Married filing separately is the other option you have. Married filing separately can have very unique implications as each state dictates what is considered one spouses income or deduction vs the other. In a community property state like Texas all income and deductions are simply split in half and reported on two tax returns that are essentially identical, per the law. The only ‘separate’ income would be something like a rent home one spouse had prior to marriage, or things listed on a prenuptial agreement.

In addition to having to worry income and deductions, the tax returns have to reference one another and match in a certain way. The separate spouse is listed on the front of the tax return (1040) with their social. You must both itemize, or must both take the standard deduction. There is no mix and match option. Often this causes one person to lose out, in either scenario.

Lastly there are a some of credits that you are purely disqualified from claiming if you file married filing separately. The two big ones are college credits, and the earned income credit. The max earnings you can have for IRA contributions is also reduced drastically, all the way down to $10,000.

Why then with all the bad, does anyone file married filing separately?

Well.. everyone’s facts and circumstances are unique. Peoples lives are unique and blending two lives sometimes carries baggage from earlier in life. If you owe debts to the federal government, like IRS – the IRS will take any balance due from a refund with your social security attached to it. Meaning if one spouse has back taxes due, and upon filing a married filing joint tax return the family would get a refund, the IRS will take the entire refund for one spouses back debt. There are ways to claim injured spouse and still get your portion of the refund, but it isn’t simple and isn’t ever the number you think it should be.

Some people live full very happy lives and this is MY money and that is YOUR money – married filing separate is for you. It will likely be a worse tax result… but I would much rather have someone pay a little extra tax and be happy with their spouse, than spawn an epic war saga to be written about by poets and musicians over how to split the refund or balance to the IRS -every-single-year. I am tax preparer man – savior of marriage financial disputes *plants superhero flag. (kidding).

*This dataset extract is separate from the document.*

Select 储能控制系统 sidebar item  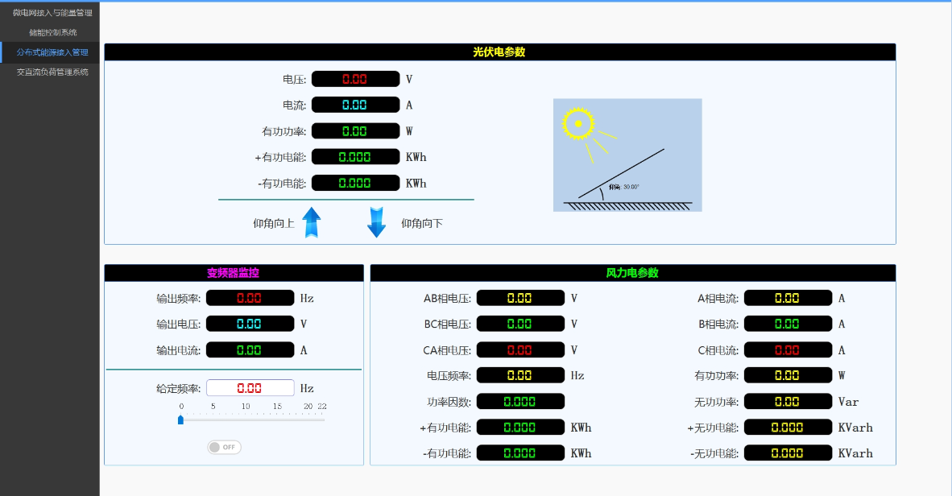pos(52,33)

Marriage doesn’t come around too many times in people’s lives, albeit for some it happens more than others. It could be an easy conversation or an involved conversation but having a tax consultation meeting with a professional who specializes in individual income tax preparation would be a great idea. It would serve to calm your concerns and confirm it will not be a problem, or possibly identify what needs to be done so come time for your first married tax return, you are ready.